かなり生物寄りのバックグラウンドを持つヒト向け。1つのRパッケージを徹底的に調べ上げて使用例などをまとめる教材開発系もアリだと思います。Rパッケージを開発してBioconductorGitHubに置いて使えるようにしたという論文は数多くあります。しかしながら、多くの実験系研究者にとってはその使いこなしが大きなハードルです。多くの生物系のヒトは、わからないヒトの気持ちに寄り添えます。例えば、農学生命科学研究科内で行われている研究に役立ちそうなRパッケージを探し出し、いくつかの解析例を丁寧にまとめたものを(Rで)塩基配列解析というサイト上で示すことを修論研究のゴールにしてもよいと思います。
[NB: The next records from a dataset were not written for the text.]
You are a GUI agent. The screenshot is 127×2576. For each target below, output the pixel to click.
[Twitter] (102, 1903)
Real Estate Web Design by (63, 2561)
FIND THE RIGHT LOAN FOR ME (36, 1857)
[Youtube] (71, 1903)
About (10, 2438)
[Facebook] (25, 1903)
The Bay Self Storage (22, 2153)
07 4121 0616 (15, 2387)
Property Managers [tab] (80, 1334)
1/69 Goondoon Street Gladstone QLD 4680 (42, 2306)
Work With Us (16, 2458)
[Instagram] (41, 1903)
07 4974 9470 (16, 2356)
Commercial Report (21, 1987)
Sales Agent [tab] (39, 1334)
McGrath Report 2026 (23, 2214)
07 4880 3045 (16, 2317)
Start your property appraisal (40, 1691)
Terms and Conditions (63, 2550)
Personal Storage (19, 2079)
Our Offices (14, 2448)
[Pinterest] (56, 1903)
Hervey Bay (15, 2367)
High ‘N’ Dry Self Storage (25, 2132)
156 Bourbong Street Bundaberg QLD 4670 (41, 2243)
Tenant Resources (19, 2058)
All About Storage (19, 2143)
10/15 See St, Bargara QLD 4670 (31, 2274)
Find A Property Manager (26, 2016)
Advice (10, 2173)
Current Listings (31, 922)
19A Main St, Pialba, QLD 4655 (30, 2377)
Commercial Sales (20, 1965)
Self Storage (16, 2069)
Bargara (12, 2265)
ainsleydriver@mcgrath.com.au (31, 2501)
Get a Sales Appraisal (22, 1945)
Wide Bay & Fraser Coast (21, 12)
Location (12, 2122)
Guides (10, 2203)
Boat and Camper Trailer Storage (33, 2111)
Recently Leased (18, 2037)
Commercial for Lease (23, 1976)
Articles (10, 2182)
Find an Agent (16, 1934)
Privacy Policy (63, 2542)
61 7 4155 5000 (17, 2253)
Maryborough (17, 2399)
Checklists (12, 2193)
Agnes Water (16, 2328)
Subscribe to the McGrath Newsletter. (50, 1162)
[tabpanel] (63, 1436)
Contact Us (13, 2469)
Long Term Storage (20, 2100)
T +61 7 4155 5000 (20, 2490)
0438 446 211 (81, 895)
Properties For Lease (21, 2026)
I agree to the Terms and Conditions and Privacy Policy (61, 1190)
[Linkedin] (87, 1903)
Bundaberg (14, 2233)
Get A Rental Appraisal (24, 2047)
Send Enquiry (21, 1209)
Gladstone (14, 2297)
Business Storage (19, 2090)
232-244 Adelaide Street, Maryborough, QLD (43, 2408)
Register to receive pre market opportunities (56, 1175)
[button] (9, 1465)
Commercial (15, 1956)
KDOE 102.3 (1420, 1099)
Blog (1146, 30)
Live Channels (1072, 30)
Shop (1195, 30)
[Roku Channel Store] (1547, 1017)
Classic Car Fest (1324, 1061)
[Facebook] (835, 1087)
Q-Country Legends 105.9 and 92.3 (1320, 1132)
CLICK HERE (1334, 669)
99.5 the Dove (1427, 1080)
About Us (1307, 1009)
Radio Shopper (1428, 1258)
あるいはTogo TV (Kawano et al., 2012)に使い方マニュアルを1本の動画としてアップすることをゴールにしてもよいと思います。この種のテーマで重要な点は、わからなかったときの気持ちを忘れないことです。科研費の研究課題(ウェブサイト「(Rで)塩基配列解析」の情報更新・拡充)は2021年度で終了しましたが、有意義だと思われる情報は今後もできるだけ継続的に提供し、日本全体の研究力向上に寄与し続けられればと思っています。日本乳酸菌学会誌上で2014年より連載させていただいている日本語の解説記事としてまとめるのを目標にしてもよいと思います。既出の解説記事については、(Rで)塩基配列解析のサブをご覧ください。

5. AIやデータサイエンス全般の研究開発

上記以外の流行りのテーマも自分で自由に設定してやりたいヒト向け。研究の位置づけがクリアであり、学位論文として主体的にまとめられるのであれば自由にやっていただいて構いません。私も学生時代から好き勝手にやっていました。